When the walls were up and the spot lighting installed, along with all the electrical outlets, Dad and I started choosing decorations for them. For the bedroom, I choose a colour called Egyptian cotton. It's a really light grey shade that made the room feel bright and had surprising warmth to it.
In the living area, I choose baby blue; it really set the space off. We painted for two whole days, coating the room three times. Simon, Dad and I are far from professional painters but the dust sheets Mum had supplied saved us from causing any damage to the light wooden floor with our many drips and spillages. It was one of the best times I've ever spent with my Dad. He treated me not as his son, but more like one of the guys. He laughed and joked with us being just as playful and teen-like as Simon and I.
When the room was painted, the lead on the project shifted from Dad to Mum. Her chosen carer was an interior decorator. I trusted her taste so much I would have sat back and let her choose furnishings if she'd let me. Instead, she dragged me all across town from one department store to another, collecting fabric samples from each as we tried to decide the style of furniture I wanted.
After days of stressful shopping we'd decided to match the curtains to the paint colours for each room. That was the easy decision, I felt like I must have sat on at least a hundred different sofas with Mum before she agreed with me on the size and style best suited for the loft. We picked out an entertainment unit for my TV and a desk to store my laptop computer. The entertainment unit was a large, multi level thing with various little shelves on each side of the large open TV space. It was coloured in a light beech effect that matched the computer desk we picked.
The bed was the easiest part; I knew exactly what I wanted. I had seen a large king size bed in the first store we walked into and knew right away I wanted it. It was made of thick brushed steel, with a matching thinner, tubed head board. The second I saw it, I could imagine spending Sunday mornings wrapped in a nice, big, warm duvet relaxing. Mum liked it so much she ordered one for her and Dads' bedroom too!
I decided to use the dressers I had from our old house since they matched the style I was looking to create and were more than big enough to carry the clothes I had. I think Mum was impressed that I was willing to reuse my old stuff when I'd been basically offered a blank, signed cheque to furnish.

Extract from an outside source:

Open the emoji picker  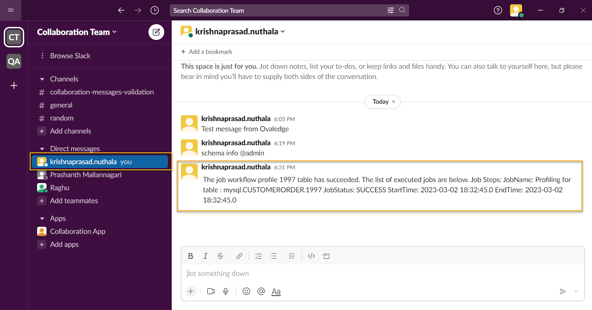246,291
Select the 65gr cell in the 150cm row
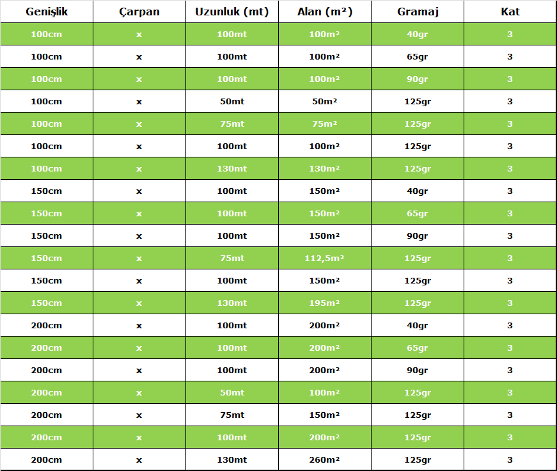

Since the order was so large the company arranged a speedy delivery two days later which gave Dad and I just enough time to finish the small snagging list we'd made from reviewing the work. I started packing the few boxes I'd unpacked again in preparation for my exciting move.
Delivery day came and thankfully everything but the sofa came flat packed making it pretty easy to lift through the wide hatch. The delivery men luckily knew my Dad so they stayed to help us lift the sofa through the hatch. The two guys along with Simon raised the sofa and its matching chairs up while Dad and I pulled from up above. For a few seconds I thought it wouldn't fit through the gap, but luckily with no casters on, it squeezed through using every available inch of space around it.

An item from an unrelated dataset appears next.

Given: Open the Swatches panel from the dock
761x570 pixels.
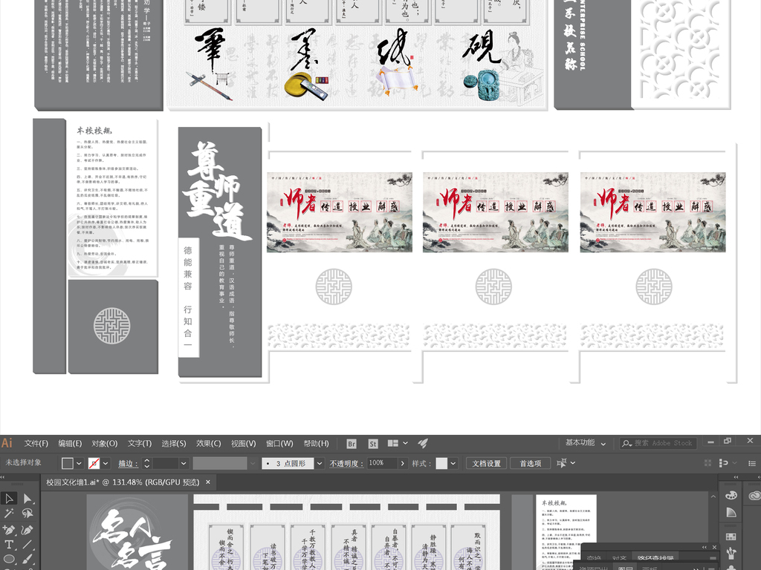Looking at the screenshot, I should [x=731, y=536].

Simon and I got straight to work building the furniture. We had great fun trying our hardest to understand the crazy instructions that came with every thing. More than once we had to call Dad up to help us interpret the foreign drawings. Finally we finished building everything and started the unpacking boxes that Dad was kindly moving up from my temporary room below. After fourteen hours of hard work, having stopped only to eat we had the space in a liveable fashion; our work far from over, but rest was calling us strong and fast. Simon stayed over that first night, it was also the first time I'd slept next to him.
It was an amazing experience to sleep next to him that first night. We were already boyfriends, but of course we hadn't told our families yet. Simon wrapped his arms around me, as I rested my head on his shoulder; enjoying the closeness and comfort of his touch. Sleep came fast that first night; the safety and comfort of having my love with me relaxing me into the dreamland instantly.
The next morning we got up early, eager to finish the job at hand. The day flowed amazingly well and by lunch we had almost all the boxes empty and the contents all had new homes. I'd love to tell you I was the one that found homes for everything, but sadly I can't. Simon organised most of the room telling me where to put things and explaining his reasons for suggesting each spot. His eye for design played a big part that day and by afternoon the whole place was unpacked and pretty much finished. The last item to be placed was my fourteen inch TV which looked totally out of place on the large entertainment unit. We stood back to silently admire our work before calling my parents up to view the rooms.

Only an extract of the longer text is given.